• _Document excerpt_
┏━━

It is to be noted that ‘taking’ and ‘allowing’ a minor to accompany a person are not regarded as the same thing. The implied idea of taking away is very different from allowing a minor to accompany. Subba Rao, C.J. stated that the word ‘take’ in S. 361 meant to cause to go to escort or to get into possession.[10] Furthermore, Taking away means certain active role on the part of the accused in making the minor to keep out of the lawful guardian. On the other hand, Enticement means inducement or pursuance by offer of pleasure or some other form of temptation. It may produce an immediate result or it may be a continuous process ultimately achieves its purpose of successful inducement.[11]

The expression “taking out of the keeping of the lawful guardian” involves the idea that there must be any act done by the accused which may be regarded as the proximate cause of the person going out of the keeping of the guardian.[12]

In this case, Varadarajan’s act cannot be considered as ‘taking away’ the minor and he whatsoever did not entice or induced Savitri. As some kind of inducement and active participation to change the mind-set of a minor to leave her/his house should be present to hold the person guilty of kidnapping. But, Savitri herself left the house without the active help of the accused.[13] Moreover, All the facts and circumstances showed that she willingly accompanied Varadarajan and the law does not make obligatory to any person to cause to return minor to his/her house or telling her/him not to accompany him. Hence, it would not be reasonable to hold Vradarajan guilty for not performing such actions. Although, the actions of the accused could be regarded as facilitating the fulfillment of the intention of the girl those acts cannot be deemed to be ‘taking away’ of a minor out of her/his lawful guardian. At this juncture, certain cases need to be analyzed to understand this point in a holistic manner.

In the case of State of Haryana v Raja Ram[14] The issue was discussed whether the act of accused would amount to taking away the minor or not since she willingly accompanied him. In the view of the Supreme Court, taking or enticing is not necessarily shown to have been by means of force or fraud. Such a kind of persuasion that would create willingness on the part of the minor shall be sufficient to hold guilty.

Chathu v. P. Govindan Kutty[15] In this case, the daughter of the complainant was seen with the respondent going along the road towards the respondent’s house. Later on, she was seen in his house again. But, the court held that Being fellow-pedestrians on one and the same public thoroughfare, it cannot be argued that the respondent had taken away her out of the lawful possession of her father as he did not induce her and the girl went away with him willingly.

In the case of Chhajju Ram v. State of Punjab[16] The court held that In order to prove an offence under section 361, the prosecution must show that the accused took some active part in the girl’s leaving her lawful guardian’s custody and taking shelter with him.

┗━━

• _Short task 1_
From the kidnapping excerpt, return the stretch from "Chathu v. P." through "shelter with him.", copied word for word.
• _Short task 2_
In the kidnapping excerpt, why would it be unreasonable to hold Varadarajan guilty for not sending Savitri back home or telling her not to go with him?

• _Record set_
┏━━

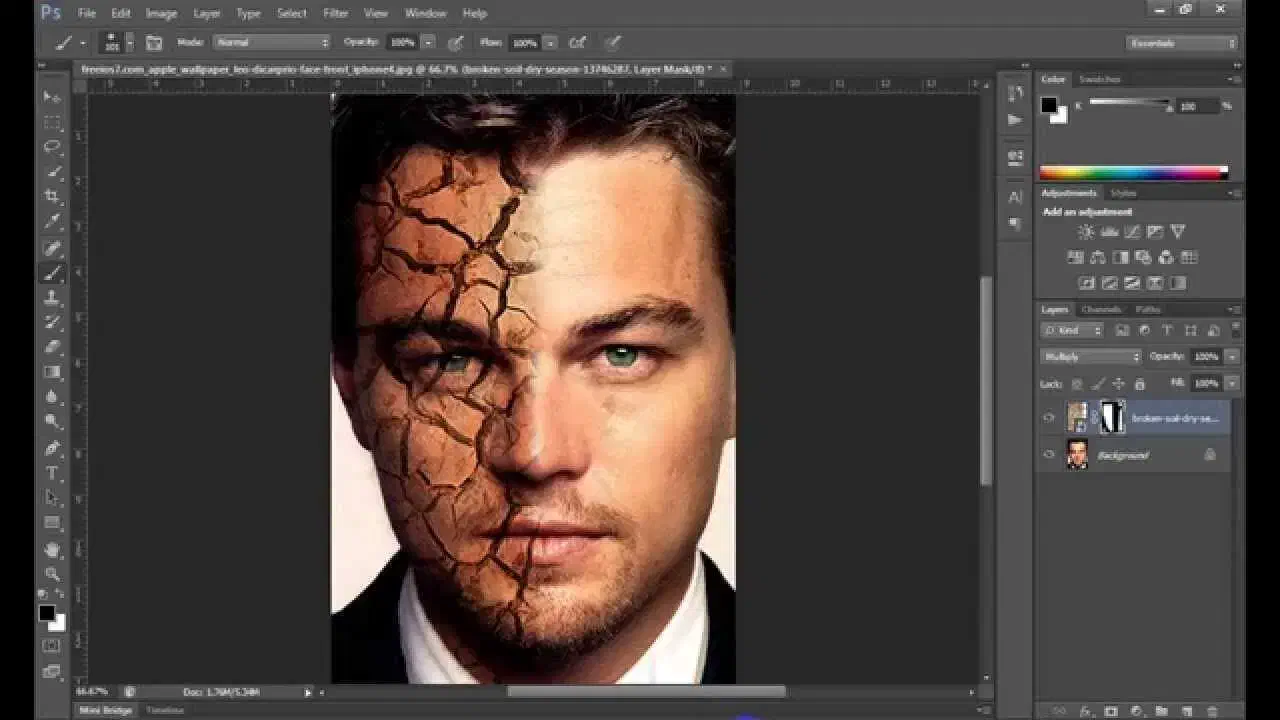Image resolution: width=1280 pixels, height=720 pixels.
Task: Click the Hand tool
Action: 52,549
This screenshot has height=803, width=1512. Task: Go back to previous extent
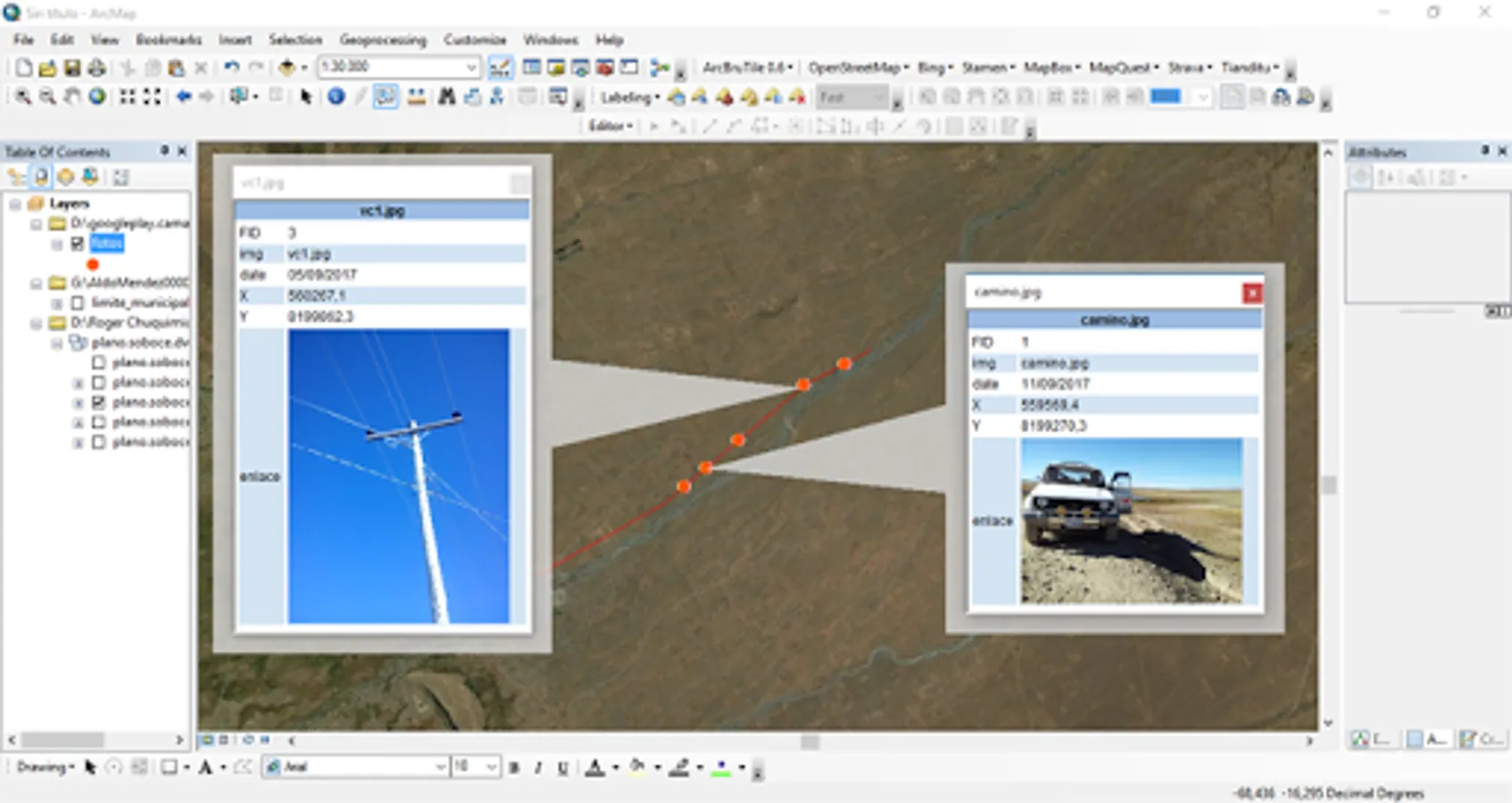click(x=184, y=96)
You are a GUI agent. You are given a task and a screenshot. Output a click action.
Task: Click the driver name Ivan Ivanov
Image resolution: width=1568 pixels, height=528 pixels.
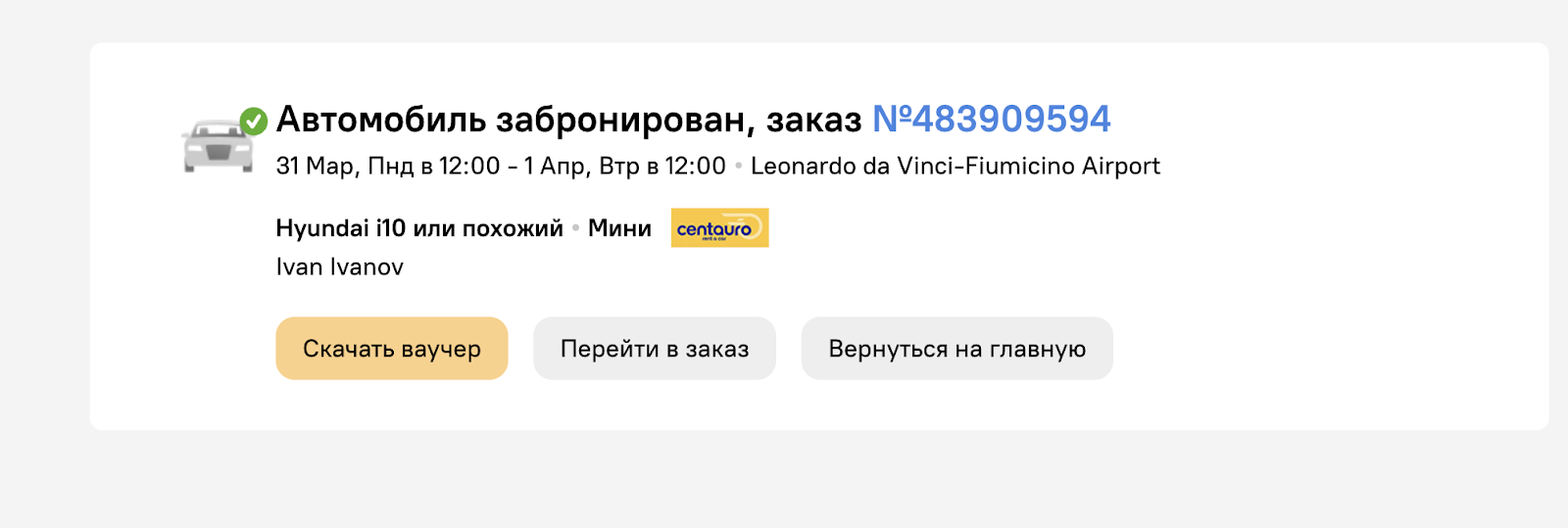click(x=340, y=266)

┗━━

• _Worked answer 1_
Chathu v. P. Govindan Kutty[15] In this case, the daughter of the complainant was seen with the respondent going along the road towards the respondent’s house. Later on, she was seen in his house again. But, the court held that Being fellow-pedestrians on one and the same public thoroughfare, it cannot be argued that the respondent had taken away her out of the lawful possession of her father as he did not induce her and the girl went away with him willingly.

In the case of Chhajju Ram v. State of Punjab[16] The court held that In order to prove an offence under section 361, the prosecution must show that the accused took some active part in the girl’s leaving her lawful guardian’s custody and taking shelter with him.

• _Worked answer 2_
Savitri accompanied Varadarajan willingly. The law does not require anyone to make a minor return home or to tell the minor not to accompany him.